Online content is everything we see online. This could be images, videos, websites and apps. This content can be very entertaining and informative but not all content is suitable for young people.
What might my child see or watch online?
The internet provides a fantastic place for young people to learn and play, however, sometimes upsetting images, videos and websites can be seen. For example, by accidentally clicking a link, opening an unknown attachment, or being sent something which is inappropriate. It's important to remember that some online content is not suitable for under 18s and may pose further worry to young people with additional needs, particularly those with a very literal understanding.
Top tips to help your child online.
- Set up your parental controls. These will be available to set on all of child’s devices (phones, tablets and games consoles). These can help to block inappropriate images or content from being seen or searched for. Internet Matters have some free practical guides to show you how to set these up.
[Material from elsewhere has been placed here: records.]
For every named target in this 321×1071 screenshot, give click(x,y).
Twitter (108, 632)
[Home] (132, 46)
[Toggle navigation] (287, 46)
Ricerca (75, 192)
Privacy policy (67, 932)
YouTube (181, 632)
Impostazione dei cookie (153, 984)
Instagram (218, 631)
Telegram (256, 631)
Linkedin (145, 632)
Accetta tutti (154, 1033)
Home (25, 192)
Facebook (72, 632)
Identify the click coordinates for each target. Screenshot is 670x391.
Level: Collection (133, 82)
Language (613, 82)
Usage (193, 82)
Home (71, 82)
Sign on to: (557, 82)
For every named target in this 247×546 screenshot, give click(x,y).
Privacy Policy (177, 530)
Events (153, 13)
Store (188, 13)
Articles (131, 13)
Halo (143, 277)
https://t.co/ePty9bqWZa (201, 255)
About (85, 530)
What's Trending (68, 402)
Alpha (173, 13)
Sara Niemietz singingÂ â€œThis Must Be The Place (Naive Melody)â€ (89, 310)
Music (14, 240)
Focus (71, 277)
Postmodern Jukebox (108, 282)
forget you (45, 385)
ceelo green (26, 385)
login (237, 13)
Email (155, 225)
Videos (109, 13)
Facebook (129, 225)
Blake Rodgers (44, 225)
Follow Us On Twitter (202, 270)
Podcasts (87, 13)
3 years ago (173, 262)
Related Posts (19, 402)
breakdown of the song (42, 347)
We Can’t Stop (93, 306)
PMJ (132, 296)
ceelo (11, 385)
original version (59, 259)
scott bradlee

- Discuss inappropriate content. Make sure that your child knows that if they ever see something online that upsets them, they should stop, pause and not delete. Instead, tell them to either walk away from their device, turn it over or shut it down straight away, then tell or show a trusted adult.
- Telling or showing a trusted adult is the right thing to do. Remind your child that they should go and tell or show a trusted adult straight away if anything upsets them online. Reassure them that telling or showing a trusted adult is always the best thing to do and the person they go to will not get angry but will help them. Revisit your family agreement to remind them who their trusted adults are.
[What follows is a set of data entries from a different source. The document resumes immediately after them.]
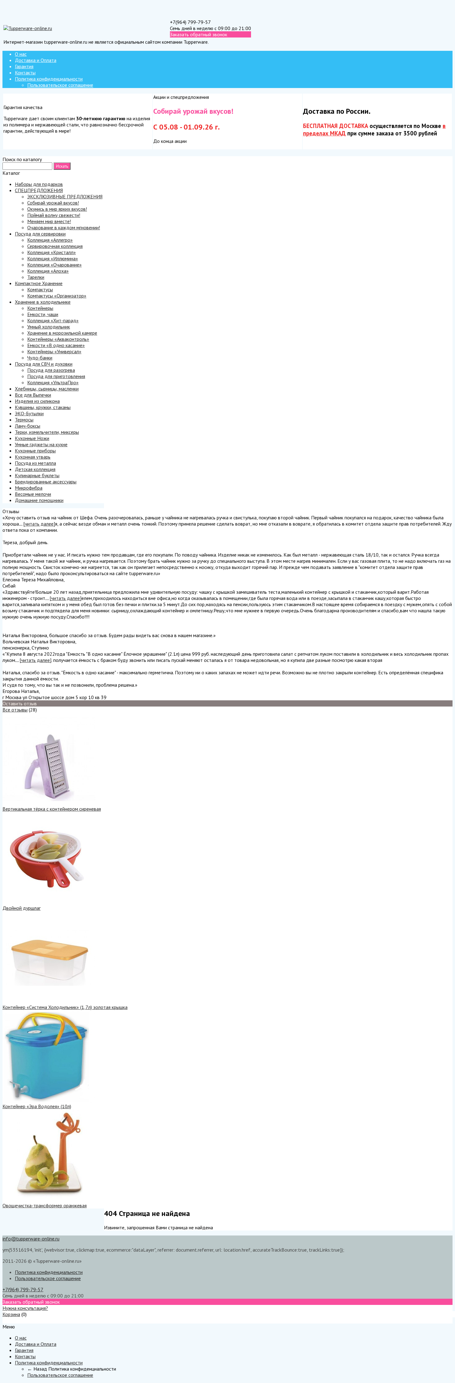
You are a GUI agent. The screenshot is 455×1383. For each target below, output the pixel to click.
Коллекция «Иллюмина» (52, 258)
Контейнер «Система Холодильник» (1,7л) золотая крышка (65, 1007)
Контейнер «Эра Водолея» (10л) (36, 1106)
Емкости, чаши (42, 314)
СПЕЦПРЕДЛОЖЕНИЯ (39, 190)
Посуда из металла (35, 463)
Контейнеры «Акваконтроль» (58, 339)
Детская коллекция (35, 469)
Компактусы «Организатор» (56, 296)
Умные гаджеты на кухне (41, 444)
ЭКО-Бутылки (29, 413)
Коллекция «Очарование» (54, 265)
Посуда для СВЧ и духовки (43, 364)
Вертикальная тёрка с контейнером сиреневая (51, 809)
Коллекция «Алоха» (48, 271)
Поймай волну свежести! (53, 215)
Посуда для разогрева (51, 370)
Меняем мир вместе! (49, 221)
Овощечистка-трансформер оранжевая (44, 1205)
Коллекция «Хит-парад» (53, 320)
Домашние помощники (39, 500)
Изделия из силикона (37, 401)
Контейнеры (40, 308)
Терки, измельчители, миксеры (47, 432)
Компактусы (40, 289)
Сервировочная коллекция (55, 246)
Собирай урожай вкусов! (53, 203)
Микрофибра (28, 488)
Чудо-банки (39, 358)
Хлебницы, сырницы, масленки (47, 388)
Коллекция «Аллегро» (50, 240)
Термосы (24, 419)
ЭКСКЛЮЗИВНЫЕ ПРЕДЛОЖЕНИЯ (64, 196)
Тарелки (35, 277)
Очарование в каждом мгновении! (63, 227)
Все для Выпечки (33, 395)
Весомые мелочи (33, 494)
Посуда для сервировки (40, 234)
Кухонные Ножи (32, 438)
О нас (21, 54)
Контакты (25, 72)
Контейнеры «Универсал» (54, 351)
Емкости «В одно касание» (56, 345)
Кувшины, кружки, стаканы (43, 407)
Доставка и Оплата (35, 60)
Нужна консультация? (25, 1308)
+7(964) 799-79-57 (190, 22)
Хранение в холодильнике (43, 302)
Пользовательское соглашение (60, 85)
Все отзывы (15, 710)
- Report things which upset you. It’s important to report images, videos or comments online which have caused young people to become worried, upset or confused.You can find out how to make a report here www.childnet.com/resources/how-to-make-a-report
- Decide your approach. If your child expresses themselves through non-verbal communication, you might find it helpful to use visuals, like a social story, symbols or emojis to explore what the problem might be. Or alternatively agree a key word that you all understand to signify that something isn’t right.